* Written exercise:
Reproduce verbatim the items from the line containing "1000x469 pixels." through the line containing "Looking at the screenshot, I should coord(1554,1132).", both lines included.

[Part of a data file]

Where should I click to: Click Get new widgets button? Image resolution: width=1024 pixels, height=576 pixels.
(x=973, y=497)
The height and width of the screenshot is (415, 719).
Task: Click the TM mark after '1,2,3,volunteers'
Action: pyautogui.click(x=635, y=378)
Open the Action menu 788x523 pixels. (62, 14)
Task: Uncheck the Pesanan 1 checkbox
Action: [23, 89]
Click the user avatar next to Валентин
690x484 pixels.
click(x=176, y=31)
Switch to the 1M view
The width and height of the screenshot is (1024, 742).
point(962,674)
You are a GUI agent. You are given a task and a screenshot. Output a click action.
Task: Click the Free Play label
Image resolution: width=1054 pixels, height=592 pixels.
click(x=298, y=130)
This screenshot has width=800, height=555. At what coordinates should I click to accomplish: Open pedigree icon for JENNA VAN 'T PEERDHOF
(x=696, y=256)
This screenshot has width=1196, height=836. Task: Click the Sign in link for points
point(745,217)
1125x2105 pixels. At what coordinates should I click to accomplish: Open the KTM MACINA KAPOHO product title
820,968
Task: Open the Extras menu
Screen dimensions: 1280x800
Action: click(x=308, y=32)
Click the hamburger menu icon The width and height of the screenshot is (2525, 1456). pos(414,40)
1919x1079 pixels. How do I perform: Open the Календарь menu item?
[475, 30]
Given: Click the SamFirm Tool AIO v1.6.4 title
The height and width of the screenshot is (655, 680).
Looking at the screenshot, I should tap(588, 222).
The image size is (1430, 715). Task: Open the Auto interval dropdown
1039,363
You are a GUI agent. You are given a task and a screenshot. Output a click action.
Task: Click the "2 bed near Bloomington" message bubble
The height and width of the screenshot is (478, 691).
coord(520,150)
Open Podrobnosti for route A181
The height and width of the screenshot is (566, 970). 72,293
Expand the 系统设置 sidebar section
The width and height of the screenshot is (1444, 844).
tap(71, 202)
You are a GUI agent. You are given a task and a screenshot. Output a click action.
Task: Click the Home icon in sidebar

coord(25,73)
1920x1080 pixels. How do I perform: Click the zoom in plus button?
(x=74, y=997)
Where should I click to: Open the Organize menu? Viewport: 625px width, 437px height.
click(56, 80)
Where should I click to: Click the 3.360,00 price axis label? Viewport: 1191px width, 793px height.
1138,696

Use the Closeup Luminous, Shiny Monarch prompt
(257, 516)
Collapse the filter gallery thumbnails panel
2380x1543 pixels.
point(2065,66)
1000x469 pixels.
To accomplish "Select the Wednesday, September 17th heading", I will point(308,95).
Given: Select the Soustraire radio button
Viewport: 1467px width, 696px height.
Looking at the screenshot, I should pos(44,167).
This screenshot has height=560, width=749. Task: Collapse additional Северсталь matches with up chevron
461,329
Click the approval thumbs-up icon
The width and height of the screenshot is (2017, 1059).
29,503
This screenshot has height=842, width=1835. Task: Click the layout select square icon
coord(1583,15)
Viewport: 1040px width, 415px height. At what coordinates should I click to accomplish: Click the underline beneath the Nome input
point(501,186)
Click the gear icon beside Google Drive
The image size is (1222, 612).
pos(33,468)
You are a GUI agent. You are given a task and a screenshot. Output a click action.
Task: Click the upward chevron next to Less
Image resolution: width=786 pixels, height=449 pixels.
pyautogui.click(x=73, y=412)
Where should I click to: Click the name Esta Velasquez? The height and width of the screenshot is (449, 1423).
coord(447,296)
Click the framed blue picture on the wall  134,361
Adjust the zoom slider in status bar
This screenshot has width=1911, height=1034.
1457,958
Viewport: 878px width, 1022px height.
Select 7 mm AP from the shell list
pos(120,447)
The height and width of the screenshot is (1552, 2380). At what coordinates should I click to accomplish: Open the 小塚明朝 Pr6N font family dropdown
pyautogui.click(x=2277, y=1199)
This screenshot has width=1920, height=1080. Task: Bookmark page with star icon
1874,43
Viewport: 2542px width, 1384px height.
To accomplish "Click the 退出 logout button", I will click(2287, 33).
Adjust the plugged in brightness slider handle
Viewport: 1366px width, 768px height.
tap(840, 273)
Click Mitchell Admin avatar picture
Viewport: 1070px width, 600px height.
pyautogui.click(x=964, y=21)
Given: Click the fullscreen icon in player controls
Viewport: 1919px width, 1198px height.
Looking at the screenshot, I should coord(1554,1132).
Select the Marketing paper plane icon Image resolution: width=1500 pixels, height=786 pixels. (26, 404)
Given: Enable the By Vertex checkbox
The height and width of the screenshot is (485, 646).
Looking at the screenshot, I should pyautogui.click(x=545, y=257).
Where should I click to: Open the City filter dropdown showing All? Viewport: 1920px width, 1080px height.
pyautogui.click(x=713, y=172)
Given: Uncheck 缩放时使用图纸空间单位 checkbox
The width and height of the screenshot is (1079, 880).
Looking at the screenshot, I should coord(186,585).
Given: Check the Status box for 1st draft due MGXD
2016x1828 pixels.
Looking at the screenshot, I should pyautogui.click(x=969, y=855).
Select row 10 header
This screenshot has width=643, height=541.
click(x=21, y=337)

* Answer to the exercise:
1000x469 pixels.
To accomplish "Select the Wednesday, September 17th heading", I will point(308,95).
Given: Select the Soustraire radio button
Viewport: 1467px width, 696px height.
Looking at the screenshot, I should pos(44,167).
This screenshot has height=560, width=749. Task: Collapse additional Северсталь matches with up chevron
461,329
Click the approval thumbs-up icon
The width and height of the screenshot is (2017, 1059).
29,503
This screenshot has height=842, width=1835. Task: Click the layout select square icon
coord(1583,15)
Viewport: 1040px width, 415px height. At what coordinates should I click to accomplish: Click the underline beneath the Nome input
point(501,186)
Click the gear icon beside Google Drive
The image size is (1222, 612).
pos(33,468)
You are a GUI agent. You are given a task and a screenshot. Output a click action.
Task: Click the upward chevron next to Less
Image resolution: width=786 pixels, height=449 pixels.
pyautogui.click(x=73, y=412)
Where should I click to: Click the name Esta Velasquez? The height and width of the screenshot is (449, 1423).
coord(447,296)
Click the framed blue picture on the wall  134,361
Adjust the zoom slider in status bar
This screenshot has width=1911, height=1034.
1457,958
Viewport: 878px width, 1022px height.
Select 7 mm AP from the shell list
pos(120,447)
The height and width of the screenshot is (1552, 2380). At what coordinates should I click to accomplish: Open the 小塚明朝 Pr6N font family dropdown
pyautogui.click(x=2277, y=1199)
This screenshot has width=1920, height=1080. Task: Bookmark page with star icon
1874,43
Viewport: 2542px width, 1384px height.
To accomplish "Click the 退出 logout button", I will click(2287, 33).
Adjust the plugged in brightness slider handle
Viewport: 1366px width, 768px height.
tap(840, 273)
Click Mitchell Admin avatar picture
Viewport: 1070px width, 600px height.
pyautogui.click(x=964, y=21)
Given: Click the fullscreen icon in player controls
Viewport: 1919px width, 1198px height.
Looking at the screenshot, I should coord(1554,1132).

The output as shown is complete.